>> begin Listed entries

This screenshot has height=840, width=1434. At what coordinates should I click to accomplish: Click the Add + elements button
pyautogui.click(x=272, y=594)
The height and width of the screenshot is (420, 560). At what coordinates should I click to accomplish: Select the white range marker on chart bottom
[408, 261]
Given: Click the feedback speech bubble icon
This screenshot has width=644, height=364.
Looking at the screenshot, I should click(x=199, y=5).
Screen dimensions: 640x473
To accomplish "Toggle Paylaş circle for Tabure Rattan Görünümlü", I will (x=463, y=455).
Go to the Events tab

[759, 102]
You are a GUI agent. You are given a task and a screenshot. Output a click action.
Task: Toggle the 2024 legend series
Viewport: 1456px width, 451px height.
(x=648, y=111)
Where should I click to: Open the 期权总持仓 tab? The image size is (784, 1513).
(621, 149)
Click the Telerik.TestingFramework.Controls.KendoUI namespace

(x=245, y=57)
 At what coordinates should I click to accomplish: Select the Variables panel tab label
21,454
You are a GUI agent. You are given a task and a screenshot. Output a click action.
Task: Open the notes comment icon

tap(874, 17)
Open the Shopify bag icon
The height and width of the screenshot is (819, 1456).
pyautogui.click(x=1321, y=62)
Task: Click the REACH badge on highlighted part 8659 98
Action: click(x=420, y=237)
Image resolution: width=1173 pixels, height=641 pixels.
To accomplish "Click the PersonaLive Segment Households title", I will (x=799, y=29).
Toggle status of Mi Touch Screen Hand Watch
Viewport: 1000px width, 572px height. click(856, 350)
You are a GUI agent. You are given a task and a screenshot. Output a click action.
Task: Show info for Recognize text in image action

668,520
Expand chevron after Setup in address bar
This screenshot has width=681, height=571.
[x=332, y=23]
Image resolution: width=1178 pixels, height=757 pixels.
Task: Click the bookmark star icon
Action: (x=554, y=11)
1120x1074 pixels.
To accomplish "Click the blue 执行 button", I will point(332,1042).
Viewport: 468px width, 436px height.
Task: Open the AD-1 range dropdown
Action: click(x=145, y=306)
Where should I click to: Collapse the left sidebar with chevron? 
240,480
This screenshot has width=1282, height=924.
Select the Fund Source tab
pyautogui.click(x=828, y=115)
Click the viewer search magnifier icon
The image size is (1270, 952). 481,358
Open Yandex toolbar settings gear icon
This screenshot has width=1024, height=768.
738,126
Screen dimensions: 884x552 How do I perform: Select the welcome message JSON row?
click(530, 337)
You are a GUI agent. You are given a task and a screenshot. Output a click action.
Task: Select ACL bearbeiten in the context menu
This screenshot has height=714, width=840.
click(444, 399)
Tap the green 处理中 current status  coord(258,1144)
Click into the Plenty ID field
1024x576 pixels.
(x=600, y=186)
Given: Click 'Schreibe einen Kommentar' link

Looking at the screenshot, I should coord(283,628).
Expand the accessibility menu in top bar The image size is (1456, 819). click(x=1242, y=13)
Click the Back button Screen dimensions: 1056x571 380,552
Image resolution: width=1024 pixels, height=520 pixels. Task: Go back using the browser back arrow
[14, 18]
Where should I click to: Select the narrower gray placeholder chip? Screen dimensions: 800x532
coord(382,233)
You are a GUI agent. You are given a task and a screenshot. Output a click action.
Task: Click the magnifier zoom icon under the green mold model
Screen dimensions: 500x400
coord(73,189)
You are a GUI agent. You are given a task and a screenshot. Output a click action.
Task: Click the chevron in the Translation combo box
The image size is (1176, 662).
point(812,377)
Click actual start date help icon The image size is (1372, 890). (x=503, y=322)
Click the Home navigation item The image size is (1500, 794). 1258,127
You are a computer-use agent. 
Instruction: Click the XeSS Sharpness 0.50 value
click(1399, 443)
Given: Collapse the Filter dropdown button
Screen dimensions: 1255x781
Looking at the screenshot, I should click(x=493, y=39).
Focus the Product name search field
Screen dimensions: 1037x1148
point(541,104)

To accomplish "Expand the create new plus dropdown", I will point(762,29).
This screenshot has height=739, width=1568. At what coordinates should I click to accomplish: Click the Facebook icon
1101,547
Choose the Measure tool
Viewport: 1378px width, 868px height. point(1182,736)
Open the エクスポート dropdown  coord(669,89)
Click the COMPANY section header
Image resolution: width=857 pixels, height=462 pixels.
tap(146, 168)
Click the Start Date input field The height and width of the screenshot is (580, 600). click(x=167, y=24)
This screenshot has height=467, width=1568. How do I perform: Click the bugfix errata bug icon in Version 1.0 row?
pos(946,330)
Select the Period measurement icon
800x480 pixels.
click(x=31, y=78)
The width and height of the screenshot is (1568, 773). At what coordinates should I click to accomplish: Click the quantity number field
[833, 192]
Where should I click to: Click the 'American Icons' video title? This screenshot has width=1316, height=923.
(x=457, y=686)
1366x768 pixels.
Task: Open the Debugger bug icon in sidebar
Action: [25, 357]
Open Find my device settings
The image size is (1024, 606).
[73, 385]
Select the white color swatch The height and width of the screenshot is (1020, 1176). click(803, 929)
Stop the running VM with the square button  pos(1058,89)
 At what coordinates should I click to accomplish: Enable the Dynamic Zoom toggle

>> end Listed entries

▶ _Set task_:
Print the part of the items that opens with the line containing "Click the COMPANY section header" and closes with the last line of the items, copying every line in that range exactly as it appears.

▶ _The result_:
Click the COMPANY section header
Image resolution: width=857 pixels, height=462 pixels.
tap(146, 168)
Click the Start Date input field The height and width of the screenshot is (580, 600). click(x=167, y=24)
This screenshot has height=467, width=1568. How do I perform: Click the bugfix errata bug icon in Version 1.0 row?
pos(946,330)
Select the Period measurement icon
800x480 pixels.
click(x=31, y=78)
The width and height of the screenshot is (1568, 773). At what coordinates should I click to accomplish: Click the quantity number field
[833, 192]
Where should I click to: Click the 'American Icons' video title? This screenshot has width=1316, height=923.
(x=457, y=686)
1366x768 pixels.
Task: Open the Debugger bug icon in sidebar
Action: [25, 357]
Open Find my device settings
The image size is (1024, 606).
[73, 385]
Select the white color swatch The height and width of the screenshot is (1020, 1176). click(803, 929)
Stop the running VM with the square button  pos(1058,89)
 At what coordinates should I click to accomplish: Enable the Dynamic Zoom toggle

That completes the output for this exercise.